# Your task:
Convert the lines starting with the line that contains "This screenshot has height=768, width=1366. In" and going on through the line that contains "center [702, 447]." into a JSON list of strings, one string per line, omitting blank lines. Include only those lines.
%%
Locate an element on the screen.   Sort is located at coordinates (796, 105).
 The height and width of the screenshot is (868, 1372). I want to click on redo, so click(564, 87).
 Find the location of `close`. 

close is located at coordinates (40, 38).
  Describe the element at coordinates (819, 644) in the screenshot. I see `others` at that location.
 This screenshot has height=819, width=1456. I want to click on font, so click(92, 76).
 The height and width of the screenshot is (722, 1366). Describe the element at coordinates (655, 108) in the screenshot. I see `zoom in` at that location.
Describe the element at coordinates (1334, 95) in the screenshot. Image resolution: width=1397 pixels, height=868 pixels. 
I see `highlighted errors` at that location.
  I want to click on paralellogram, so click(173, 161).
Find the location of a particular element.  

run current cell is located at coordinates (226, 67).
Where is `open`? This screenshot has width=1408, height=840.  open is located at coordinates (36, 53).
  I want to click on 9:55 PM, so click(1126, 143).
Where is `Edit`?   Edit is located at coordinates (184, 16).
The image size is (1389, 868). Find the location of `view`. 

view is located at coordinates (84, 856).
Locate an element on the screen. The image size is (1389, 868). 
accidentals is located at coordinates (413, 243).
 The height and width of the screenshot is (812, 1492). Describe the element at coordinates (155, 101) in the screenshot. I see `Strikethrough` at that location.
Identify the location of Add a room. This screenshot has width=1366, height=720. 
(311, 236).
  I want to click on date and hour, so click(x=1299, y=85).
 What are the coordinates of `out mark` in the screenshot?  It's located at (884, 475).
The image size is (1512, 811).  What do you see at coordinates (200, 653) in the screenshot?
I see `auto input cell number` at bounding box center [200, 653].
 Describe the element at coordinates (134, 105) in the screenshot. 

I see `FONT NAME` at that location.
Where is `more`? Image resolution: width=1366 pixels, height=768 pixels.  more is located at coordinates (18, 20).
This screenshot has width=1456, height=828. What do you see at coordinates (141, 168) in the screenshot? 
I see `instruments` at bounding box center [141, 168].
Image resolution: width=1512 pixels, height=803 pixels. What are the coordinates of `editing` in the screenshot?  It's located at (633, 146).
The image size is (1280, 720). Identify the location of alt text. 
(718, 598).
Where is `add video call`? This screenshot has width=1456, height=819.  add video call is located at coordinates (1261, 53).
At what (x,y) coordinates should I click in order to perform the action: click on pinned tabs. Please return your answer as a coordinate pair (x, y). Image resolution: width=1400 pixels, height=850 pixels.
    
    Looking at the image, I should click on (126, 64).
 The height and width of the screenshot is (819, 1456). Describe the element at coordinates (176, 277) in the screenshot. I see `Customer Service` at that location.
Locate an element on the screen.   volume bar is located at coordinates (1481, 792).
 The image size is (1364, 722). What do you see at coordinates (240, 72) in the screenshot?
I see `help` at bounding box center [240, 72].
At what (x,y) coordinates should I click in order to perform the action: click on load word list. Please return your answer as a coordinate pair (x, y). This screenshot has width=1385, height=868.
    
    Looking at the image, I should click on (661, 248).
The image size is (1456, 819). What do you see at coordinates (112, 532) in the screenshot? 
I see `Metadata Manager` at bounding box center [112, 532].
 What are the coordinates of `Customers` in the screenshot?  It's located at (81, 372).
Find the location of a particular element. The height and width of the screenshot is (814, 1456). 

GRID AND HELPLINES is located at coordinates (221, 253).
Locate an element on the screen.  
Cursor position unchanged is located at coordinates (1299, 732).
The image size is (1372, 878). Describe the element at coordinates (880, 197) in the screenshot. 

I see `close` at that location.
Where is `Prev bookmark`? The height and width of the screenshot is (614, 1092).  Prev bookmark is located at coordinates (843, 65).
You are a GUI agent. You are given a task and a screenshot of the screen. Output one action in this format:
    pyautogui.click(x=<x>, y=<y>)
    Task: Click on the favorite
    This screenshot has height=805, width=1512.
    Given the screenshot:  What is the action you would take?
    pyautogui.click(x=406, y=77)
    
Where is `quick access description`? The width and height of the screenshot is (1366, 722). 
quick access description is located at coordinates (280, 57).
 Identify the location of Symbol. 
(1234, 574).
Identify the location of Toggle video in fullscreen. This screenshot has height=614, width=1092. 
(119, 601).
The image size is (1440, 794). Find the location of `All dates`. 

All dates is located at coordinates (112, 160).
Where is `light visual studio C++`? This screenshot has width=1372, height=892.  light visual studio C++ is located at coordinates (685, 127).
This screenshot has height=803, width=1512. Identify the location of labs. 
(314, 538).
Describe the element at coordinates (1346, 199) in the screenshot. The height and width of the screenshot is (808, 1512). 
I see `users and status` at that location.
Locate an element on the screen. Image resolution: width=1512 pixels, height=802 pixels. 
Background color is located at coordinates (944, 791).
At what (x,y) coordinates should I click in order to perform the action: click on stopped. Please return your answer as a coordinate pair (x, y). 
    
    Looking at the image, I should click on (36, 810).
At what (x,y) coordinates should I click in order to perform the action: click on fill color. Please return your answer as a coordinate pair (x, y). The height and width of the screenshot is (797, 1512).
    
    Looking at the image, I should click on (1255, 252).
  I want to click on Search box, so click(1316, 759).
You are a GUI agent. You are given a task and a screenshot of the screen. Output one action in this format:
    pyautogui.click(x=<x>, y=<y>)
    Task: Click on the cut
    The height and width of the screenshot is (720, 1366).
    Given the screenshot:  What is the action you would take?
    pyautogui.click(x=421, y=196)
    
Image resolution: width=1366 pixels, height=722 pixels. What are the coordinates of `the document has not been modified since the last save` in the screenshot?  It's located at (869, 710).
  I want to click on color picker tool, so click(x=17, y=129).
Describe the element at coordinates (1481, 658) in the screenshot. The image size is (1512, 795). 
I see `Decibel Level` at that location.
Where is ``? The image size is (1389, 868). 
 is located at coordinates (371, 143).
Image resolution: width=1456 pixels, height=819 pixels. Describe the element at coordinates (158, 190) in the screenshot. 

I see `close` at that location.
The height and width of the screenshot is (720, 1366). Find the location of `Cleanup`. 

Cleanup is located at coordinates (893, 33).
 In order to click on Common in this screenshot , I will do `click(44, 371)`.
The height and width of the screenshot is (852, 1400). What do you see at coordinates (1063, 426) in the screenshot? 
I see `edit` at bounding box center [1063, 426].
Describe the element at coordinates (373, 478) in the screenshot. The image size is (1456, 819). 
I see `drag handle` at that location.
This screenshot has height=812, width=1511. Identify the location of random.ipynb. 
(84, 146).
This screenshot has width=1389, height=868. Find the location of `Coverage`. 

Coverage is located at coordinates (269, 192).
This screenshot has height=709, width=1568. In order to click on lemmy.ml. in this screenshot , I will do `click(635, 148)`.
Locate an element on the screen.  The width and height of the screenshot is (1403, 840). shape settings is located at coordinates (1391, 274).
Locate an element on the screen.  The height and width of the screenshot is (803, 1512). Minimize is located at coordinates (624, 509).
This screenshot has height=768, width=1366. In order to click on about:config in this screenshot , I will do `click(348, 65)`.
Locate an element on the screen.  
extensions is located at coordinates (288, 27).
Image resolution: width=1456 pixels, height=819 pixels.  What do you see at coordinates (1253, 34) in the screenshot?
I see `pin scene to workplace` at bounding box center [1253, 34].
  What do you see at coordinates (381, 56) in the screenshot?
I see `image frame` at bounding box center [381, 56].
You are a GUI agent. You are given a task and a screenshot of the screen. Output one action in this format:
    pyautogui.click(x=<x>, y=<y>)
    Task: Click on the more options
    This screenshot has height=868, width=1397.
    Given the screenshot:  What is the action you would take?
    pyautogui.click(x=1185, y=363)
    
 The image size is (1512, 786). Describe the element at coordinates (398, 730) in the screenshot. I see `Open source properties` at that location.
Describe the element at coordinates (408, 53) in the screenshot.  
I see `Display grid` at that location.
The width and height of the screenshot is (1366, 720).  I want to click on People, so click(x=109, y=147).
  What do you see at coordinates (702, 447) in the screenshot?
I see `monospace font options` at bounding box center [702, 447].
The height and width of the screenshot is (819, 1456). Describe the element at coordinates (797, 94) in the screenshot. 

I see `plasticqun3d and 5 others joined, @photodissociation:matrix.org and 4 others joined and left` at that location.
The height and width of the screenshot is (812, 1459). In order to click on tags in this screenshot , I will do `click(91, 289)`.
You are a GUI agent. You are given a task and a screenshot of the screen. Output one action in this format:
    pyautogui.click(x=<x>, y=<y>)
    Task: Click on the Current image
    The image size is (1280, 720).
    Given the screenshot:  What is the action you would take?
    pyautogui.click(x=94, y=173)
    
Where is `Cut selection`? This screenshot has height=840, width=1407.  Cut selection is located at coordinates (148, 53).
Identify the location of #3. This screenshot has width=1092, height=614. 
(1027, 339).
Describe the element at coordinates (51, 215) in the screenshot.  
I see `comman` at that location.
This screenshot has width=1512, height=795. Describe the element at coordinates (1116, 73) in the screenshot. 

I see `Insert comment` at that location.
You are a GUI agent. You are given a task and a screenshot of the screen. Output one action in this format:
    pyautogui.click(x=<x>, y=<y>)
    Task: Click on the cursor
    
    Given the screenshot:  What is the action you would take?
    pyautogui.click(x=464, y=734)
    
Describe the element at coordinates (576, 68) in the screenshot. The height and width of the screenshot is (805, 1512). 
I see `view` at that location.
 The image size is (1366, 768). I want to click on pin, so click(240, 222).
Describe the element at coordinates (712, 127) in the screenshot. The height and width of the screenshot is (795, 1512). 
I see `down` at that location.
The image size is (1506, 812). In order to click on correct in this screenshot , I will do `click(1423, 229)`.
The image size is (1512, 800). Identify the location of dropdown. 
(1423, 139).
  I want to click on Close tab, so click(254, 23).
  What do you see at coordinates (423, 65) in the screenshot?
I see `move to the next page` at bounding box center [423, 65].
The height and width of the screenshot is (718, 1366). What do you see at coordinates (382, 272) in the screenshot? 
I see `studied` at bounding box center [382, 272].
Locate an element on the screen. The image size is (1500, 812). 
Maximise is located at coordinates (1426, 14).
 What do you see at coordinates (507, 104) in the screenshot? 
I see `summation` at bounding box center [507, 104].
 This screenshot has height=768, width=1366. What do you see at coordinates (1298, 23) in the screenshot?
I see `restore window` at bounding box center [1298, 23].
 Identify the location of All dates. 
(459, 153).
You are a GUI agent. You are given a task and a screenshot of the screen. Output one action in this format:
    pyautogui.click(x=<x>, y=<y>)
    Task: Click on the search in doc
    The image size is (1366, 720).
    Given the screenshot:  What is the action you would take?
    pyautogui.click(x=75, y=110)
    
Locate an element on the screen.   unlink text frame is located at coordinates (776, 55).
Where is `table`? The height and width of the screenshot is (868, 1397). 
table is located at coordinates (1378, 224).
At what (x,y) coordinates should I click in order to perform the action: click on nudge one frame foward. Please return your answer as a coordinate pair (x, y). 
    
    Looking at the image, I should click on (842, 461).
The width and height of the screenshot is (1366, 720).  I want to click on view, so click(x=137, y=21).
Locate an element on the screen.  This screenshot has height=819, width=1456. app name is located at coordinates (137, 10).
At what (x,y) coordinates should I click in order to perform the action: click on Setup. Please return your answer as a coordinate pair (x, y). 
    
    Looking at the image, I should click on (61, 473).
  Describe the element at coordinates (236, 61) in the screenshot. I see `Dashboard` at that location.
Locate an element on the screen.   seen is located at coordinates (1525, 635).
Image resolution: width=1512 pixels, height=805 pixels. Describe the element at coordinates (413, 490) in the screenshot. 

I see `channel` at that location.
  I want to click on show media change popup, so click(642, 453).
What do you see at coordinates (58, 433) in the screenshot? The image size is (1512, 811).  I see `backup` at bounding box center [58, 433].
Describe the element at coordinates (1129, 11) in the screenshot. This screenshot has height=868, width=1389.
%%
# Task answer:
[
  "This screenshot has height=768, width=1366. In order to click on about:config in this screenshot , I will do `click(348, 65)`.",
  "Locate an element on the screen.  ",
  "extensions is located at coordinates (288, 27).",
  "Image resolution: width=1456 pixels, height=819 pixels.  What do you see at coordinates (1253, 34) in the screenshot?",
  "I see `pin scene to workplace` at bounding box center [1253, 34].",
  "  What do you see at coordinates (381, 56) in the screenshot?",
  "I see `image frame` at bounding box center [381, 56].",
  "You are a GUI agent. You are given a task and a screenshot of the screen. Output one action in this format:",
  "    pyautogui.click(x=<x>, y=<y>)",
  "    Task: Click on the more options",
  "    This screenshot has height=868, width=1397.",
  "    Given the screenshot:  What is the action you would take?",
  "    pyautogui.click(x=1185, y=363)",
  " The image size is (1512, 786). Describe the element at coordinates (398, 730) in the screenshot. I see `Open source properties` at that location.",
  "Describe the element at coordinates (408, 53) in the screenshot.  ",
  "I see `Display grid` at that location.",
  "The width and height of the screenshot is (1366, 720).  I want to click on People, so click(x=109, y=147).",
  "  What do you see at coordinates (702, 447) in the screenshot?",
  "I see `monospace font options` at bounding box center [702, 447]."
]